If your system lasted a decade, that's a success, and any startup that just started would love to be in your shoes.

> management still doesn't understand the concept of "overwhelming technical debt".

That's a problem with your company, not with the suggestion in my post of adding in layers of abstraction when needed rather than ahead of time.


I'm not saying they weren't successful. As someone who tends to over-engineer things, I do admire their ability to get a product out quickly - I think for a startup that was probably the right decision!

But that's what I've been missing from your article - more on the distinction between the approaches, and the drawbacks of having a thin back-end layer as the product / company is growing. In the beginning I thought you were talking about how to make your startup more efficient and flexible - basically consciously building some technical debt, having weighed your options.

But if that's not the idea - personally I don't know how to scale with this approach, neither technologically nor in terms of team structure. The thin back end layer could work though if you have a lot of small products that are independent of each other - developed by small teams that can afford to act like early startups. Maybe that's what you meant, but I didn't really get that from the article.


I get that you've disagreed with almost every point telling you this is a bad idea, but I think the point is particularly pertinent.

They tried this system, and then realised they painted themselves into a corner. Businesses wants features they can sell to customers, and sometimes fixing technical debt is a luxury. Especially when technical debt hidden to customers.

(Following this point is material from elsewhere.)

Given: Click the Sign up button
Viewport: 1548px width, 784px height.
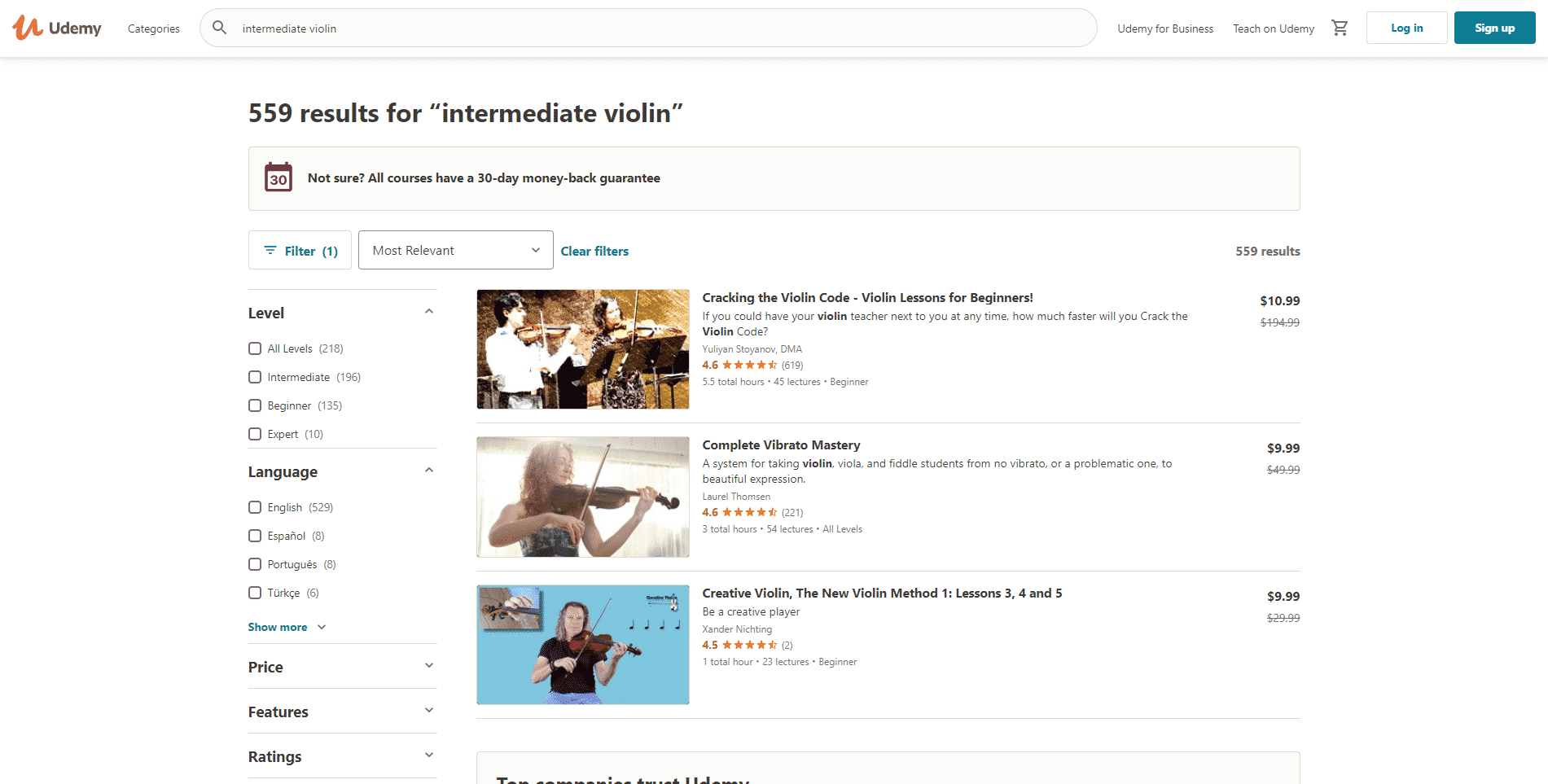Looking at the screenshot, I should pos(1494,28).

Adding layers of abstraction when needed might sound like great advice to a startup that needs money ASAP. But down the line when requirements change, maybe those layers of abstraction cost too much time to implement, especially if you're firefighting a dozen other poor choices.


Author here.

> every change to your database will break your client unless they are updated simultaneously every time (impossible for mobile apps)

You can just put up a UI forcing the user to update. Which is perfectly fine since you won't be making backward-incompatible changes to your database every month. Adding a new column doesn't break existing clients.

> or your client is aware of every backend change (very complex)

You can just put in a build date in your frontend and compare it against the date a breaking change was made. If it's <, refresh.


> You can just put up a UI forcing the user to update

sounds very user-friendly


Author here.

The article says "build a backend API when it has something to do, not as a pass through to your database."


Author here.

It's good to see a considered response, rather than the typical knee-jerk reactions common on Internet forums including HN.


In this case, I wouldn't disagree with you if you were to do it on the backend.

The article says, "build a backend API when it has something to do, not as a pass through to your database."

It doesn't say "never write any backend code".


The article's subtitle literally says "The best backend is no backend at all". The article gives the impression you have no idea what a backend is supposed to do, except expose some data.


Author here.

> Your DB is likely to contain internal state that has no business being sent to the client.

Which is why not all tables need to be sent to the client. The post gives an example of exposing the friends table to the client but not others.

> If you do this, any business logic not captured in your backend has to be duplicated in each front end.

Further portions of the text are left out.